La partie agence spatiale au sein du Centre allemand de recherche aérospatiale (DLR) va mettre 11,4 millions d'euros à disposition du projet intitulé MERTIS (Mercury Radiometer and Thermal Infrared Spectrometer) au nom du Ministère fédéral de l'économie et de la technologie (BMWi). Ce projet qui sera mené à l'Université WWU de Münster dans les 5 années à venir, permettra au groupe de chercheurs dirigé par le Prof. Harald Hiesinger de finaliser le spectromètre infrarouge et de construire différents modèles-tests et le modèle de vol à proprement parler. En 2014, il fera parti de l'orbiteur européen "Mercury Planetary Orbiter" (MPO) équipé de 11 instruments envoyés pour explorer la planète Mercure pendant une période de 6 ans. MPO est lui-même l'un des trois modules de la sonde BepiColombo de l'organisation spatiale européenne ESA.

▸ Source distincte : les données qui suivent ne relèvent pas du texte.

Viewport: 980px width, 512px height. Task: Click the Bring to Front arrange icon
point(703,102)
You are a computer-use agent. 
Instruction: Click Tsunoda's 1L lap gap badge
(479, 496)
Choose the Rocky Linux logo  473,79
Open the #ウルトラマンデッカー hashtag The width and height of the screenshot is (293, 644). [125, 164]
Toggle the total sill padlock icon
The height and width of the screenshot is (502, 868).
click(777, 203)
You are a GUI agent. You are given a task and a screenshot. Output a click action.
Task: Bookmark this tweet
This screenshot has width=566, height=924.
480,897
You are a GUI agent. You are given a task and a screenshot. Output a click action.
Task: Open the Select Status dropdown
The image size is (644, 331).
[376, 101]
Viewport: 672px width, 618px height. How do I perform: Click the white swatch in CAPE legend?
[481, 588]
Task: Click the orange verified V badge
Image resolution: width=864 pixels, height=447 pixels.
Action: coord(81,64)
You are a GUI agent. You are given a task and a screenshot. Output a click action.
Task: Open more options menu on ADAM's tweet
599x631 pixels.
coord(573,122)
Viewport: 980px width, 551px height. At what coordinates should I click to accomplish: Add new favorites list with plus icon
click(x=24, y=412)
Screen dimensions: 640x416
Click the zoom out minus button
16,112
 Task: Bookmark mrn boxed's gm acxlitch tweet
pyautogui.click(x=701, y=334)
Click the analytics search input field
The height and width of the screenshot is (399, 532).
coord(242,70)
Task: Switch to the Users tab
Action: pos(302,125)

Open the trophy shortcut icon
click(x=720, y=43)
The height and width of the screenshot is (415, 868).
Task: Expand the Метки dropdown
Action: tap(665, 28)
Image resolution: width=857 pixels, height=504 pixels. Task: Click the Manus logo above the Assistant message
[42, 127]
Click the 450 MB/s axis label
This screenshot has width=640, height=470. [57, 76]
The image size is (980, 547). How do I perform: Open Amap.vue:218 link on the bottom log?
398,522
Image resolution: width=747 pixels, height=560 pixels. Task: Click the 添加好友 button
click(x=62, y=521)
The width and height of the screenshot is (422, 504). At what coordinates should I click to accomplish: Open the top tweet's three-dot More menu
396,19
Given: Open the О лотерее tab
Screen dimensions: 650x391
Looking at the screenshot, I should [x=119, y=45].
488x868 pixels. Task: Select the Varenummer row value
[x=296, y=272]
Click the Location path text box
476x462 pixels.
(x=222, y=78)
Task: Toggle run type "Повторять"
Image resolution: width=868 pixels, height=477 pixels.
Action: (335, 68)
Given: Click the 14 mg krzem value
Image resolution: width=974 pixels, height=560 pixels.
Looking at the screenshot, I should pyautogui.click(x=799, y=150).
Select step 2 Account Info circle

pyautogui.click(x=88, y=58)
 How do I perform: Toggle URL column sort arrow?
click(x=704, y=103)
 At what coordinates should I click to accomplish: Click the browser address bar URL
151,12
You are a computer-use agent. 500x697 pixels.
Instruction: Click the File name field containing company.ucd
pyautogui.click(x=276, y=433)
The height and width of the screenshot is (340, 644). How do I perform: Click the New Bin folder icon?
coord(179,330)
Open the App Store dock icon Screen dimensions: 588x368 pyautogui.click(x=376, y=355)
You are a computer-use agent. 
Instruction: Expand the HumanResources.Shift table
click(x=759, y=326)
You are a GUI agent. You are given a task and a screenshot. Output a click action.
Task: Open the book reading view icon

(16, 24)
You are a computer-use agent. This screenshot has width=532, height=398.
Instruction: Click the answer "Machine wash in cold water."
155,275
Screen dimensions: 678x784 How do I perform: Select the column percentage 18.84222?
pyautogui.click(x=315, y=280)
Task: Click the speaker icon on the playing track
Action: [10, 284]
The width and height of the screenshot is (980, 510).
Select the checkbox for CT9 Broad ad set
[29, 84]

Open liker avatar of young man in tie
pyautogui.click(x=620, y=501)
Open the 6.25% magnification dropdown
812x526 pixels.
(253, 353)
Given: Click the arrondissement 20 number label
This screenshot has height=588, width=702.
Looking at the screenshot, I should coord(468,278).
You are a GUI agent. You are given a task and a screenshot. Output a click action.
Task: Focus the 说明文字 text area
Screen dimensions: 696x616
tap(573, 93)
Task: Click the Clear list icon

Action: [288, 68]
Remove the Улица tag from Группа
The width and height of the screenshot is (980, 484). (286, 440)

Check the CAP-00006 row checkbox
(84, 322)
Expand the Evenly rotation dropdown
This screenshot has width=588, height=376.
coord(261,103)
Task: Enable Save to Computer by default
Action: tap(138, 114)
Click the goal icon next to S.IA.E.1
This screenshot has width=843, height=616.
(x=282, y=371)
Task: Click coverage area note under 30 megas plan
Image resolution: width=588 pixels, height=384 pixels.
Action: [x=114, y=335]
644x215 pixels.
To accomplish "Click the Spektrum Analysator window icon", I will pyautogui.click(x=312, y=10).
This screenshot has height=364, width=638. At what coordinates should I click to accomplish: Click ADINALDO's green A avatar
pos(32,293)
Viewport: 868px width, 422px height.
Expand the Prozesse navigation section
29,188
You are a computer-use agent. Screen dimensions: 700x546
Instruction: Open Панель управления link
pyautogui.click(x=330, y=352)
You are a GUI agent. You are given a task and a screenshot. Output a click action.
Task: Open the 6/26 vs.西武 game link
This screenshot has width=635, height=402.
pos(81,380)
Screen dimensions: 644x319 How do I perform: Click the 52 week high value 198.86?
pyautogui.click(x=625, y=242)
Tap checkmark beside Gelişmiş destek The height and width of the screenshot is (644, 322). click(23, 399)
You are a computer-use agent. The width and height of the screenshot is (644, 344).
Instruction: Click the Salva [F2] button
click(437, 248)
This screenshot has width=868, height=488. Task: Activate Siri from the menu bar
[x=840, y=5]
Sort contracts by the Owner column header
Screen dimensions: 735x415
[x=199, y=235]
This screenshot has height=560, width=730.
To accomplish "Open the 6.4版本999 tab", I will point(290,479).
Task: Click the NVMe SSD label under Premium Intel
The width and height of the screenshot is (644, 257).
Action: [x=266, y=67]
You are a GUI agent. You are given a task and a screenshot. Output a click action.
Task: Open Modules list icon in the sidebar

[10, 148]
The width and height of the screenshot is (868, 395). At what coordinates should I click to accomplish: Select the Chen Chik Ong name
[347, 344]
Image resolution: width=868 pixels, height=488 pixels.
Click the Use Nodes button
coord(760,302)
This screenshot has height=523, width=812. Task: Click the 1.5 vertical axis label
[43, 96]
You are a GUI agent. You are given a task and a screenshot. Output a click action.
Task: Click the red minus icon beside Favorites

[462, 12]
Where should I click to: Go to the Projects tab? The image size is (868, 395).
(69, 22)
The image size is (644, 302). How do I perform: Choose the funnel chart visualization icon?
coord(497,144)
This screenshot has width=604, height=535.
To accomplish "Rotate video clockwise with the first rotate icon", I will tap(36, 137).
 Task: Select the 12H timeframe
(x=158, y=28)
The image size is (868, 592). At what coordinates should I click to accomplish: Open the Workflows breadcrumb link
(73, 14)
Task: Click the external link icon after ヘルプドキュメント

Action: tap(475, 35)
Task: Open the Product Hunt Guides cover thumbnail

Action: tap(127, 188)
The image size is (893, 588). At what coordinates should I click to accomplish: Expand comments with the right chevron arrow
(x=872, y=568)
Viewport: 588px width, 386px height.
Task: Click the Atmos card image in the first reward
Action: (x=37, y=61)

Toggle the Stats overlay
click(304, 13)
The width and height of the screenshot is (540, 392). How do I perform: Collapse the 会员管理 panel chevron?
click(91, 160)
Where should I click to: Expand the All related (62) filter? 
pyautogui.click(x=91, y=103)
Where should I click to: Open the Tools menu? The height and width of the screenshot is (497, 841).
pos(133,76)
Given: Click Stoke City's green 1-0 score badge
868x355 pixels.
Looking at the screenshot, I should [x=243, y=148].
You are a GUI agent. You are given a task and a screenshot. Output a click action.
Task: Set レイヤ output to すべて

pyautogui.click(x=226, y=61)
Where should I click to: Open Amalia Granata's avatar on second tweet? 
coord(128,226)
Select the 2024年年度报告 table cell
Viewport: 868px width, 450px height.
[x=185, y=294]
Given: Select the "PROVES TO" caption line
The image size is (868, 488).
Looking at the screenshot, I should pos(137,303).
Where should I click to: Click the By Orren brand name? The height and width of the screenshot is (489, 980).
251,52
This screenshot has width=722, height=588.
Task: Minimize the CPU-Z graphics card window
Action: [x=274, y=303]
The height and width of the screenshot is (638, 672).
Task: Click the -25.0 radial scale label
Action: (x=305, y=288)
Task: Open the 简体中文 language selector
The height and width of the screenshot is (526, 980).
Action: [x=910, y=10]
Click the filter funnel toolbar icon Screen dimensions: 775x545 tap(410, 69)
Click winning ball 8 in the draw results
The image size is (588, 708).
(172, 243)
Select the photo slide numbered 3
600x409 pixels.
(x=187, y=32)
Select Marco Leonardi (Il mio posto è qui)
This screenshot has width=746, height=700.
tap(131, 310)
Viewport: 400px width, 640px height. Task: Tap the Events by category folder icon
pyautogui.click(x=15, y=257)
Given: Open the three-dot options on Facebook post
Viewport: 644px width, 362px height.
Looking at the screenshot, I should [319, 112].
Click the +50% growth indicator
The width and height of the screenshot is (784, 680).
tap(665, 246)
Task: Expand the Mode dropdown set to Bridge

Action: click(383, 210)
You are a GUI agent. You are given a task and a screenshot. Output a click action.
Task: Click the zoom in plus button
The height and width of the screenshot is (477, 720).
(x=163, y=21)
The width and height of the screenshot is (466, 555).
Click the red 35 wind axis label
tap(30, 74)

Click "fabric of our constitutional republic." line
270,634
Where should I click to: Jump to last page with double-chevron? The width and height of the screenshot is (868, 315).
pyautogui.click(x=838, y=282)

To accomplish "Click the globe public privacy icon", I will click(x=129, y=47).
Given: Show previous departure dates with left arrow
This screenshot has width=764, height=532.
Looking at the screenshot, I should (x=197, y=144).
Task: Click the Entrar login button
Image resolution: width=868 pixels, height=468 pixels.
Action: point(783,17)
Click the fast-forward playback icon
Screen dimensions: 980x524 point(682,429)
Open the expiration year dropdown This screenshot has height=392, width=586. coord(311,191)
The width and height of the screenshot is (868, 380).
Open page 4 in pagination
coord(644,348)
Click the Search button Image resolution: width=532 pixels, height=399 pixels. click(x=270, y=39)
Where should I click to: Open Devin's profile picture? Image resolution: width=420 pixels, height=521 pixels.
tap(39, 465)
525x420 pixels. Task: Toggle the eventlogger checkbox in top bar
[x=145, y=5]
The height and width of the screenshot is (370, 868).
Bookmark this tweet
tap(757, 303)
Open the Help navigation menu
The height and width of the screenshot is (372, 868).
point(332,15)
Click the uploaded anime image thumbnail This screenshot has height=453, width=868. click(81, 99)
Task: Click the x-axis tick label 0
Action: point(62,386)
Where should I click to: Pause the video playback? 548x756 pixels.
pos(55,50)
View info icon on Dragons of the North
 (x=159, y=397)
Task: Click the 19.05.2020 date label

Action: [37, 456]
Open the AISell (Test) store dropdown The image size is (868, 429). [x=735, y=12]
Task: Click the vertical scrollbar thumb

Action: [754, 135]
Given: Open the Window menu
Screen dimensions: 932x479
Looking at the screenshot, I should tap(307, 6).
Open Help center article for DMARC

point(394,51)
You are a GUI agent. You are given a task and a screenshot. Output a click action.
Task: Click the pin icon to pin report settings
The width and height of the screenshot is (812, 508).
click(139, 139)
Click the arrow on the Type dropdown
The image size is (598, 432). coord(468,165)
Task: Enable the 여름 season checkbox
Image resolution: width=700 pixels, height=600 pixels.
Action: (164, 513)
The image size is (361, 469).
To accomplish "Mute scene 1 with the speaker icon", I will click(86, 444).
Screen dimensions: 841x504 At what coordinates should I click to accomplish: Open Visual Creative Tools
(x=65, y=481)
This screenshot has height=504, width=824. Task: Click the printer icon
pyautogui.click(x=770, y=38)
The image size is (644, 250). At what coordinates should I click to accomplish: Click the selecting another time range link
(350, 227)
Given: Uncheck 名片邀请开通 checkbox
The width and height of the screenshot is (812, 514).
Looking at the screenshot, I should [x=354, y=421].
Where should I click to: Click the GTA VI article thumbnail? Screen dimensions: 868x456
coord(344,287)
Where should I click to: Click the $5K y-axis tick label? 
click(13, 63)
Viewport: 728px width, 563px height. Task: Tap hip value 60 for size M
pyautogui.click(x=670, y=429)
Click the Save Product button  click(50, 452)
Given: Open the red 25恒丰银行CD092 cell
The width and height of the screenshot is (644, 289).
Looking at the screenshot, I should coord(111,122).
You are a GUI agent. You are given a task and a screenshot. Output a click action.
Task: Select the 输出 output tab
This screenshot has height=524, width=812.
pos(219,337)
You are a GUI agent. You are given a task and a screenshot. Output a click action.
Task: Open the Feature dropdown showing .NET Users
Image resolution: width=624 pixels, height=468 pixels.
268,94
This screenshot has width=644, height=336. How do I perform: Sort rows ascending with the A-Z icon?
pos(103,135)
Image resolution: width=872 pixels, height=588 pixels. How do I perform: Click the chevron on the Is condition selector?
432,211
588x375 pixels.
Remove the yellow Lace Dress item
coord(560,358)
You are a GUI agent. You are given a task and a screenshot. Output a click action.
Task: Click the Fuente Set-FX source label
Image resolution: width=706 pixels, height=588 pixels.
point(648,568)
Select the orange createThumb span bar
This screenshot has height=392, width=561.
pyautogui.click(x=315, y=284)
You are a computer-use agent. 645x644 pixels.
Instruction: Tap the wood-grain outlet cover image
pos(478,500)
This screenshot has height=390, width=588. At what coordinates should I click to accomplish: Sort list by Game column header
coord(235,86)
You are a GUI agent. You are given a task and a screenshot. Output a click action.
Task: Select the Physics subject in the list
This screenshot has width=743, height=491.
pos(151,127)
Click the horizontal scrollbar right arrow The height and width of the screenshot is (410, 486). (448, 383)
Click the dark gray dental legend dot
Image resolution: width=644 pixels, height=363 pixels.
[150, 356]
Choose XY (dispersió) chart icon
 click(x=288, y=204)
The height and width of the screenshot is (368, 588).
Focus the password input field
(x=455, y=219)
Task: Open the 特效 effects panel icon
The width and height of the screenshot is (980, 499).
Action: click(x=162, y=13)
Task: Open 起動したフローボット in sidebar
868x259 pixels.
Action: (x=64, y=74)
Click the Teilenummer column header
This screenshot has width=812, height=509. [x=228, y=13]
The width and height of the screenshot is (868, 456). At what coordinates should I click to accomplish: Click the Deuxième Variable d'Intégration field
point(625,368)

L'instrument MERTIS est construit à l'Institut de planétologie en coopération avec des partenaires de la recherche et de l'industrie. Une boîte de 15 cm et d'environ 3 kg abrite l'ensemble de l'électronique et de l'optique. Mesurant dans le domaine infrarouge thermique, MERTIS pourra distinguer nettement les différences entre les couleurs émises par les différents minéraux, difficilement perceptibles dans le domaine des longueurs d'ondes visibles. L'instrument pourra ainsi cartographier en détails la planète Mercure. Cela permettra de tirer des conclusions sur la formation de la planète il y a plus de 4,5 milliards d'années et de comprendre son développement géologique. Comme en témoignent les chercheurs du projet, la connaissance des autres planètes du système solaire aidera aussi à mieux comprendre notre propre planète. "La participation de notre institut à une mission spatiale internationale engage une grande responsabilité, mais offre aussi une chance énorme. Nous sommes hautement motivés à relever ce défi et à assurer dans les années à venir les activités de recherche et de management pour MERTIS", souligne le Prof. Dr. Harald Hiesinger, directeur exécutif de l'Institut de planétologie et chef de projet pour MERTIS.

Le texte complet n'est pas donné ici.